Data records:
--- start ---
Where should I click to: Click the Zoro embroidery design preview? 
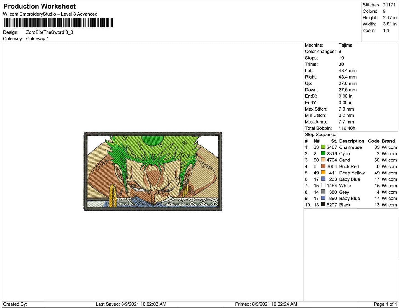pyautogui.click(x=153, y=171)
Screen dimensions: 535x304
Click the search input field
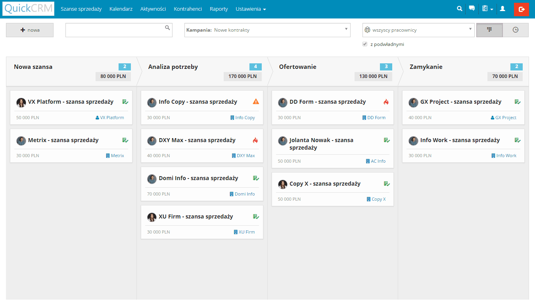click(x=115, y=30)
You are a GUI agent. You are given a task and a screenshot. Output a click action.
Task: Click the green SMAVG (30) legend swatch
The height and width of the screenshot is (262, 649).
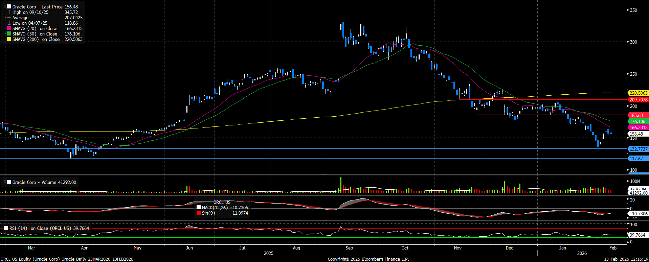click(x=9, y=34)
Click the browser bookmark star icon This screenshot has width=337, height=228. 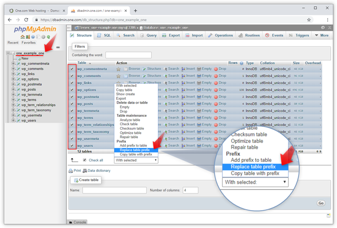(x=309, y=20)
--- end ---
BRIEF: Rewrite the listing from its start down to and including the line containing "click(x=115, y=30)", requests included, shifting every coordinate in the answers up by 7. Leave the pictures out.

TASK OUTPUT:
Where should I click to: Click the Zoro embroidery design preview? 
pyautogui.click(x=160, y=178)
Screen dimensions: 535x304
Click the search input field
click(x=122, y=37)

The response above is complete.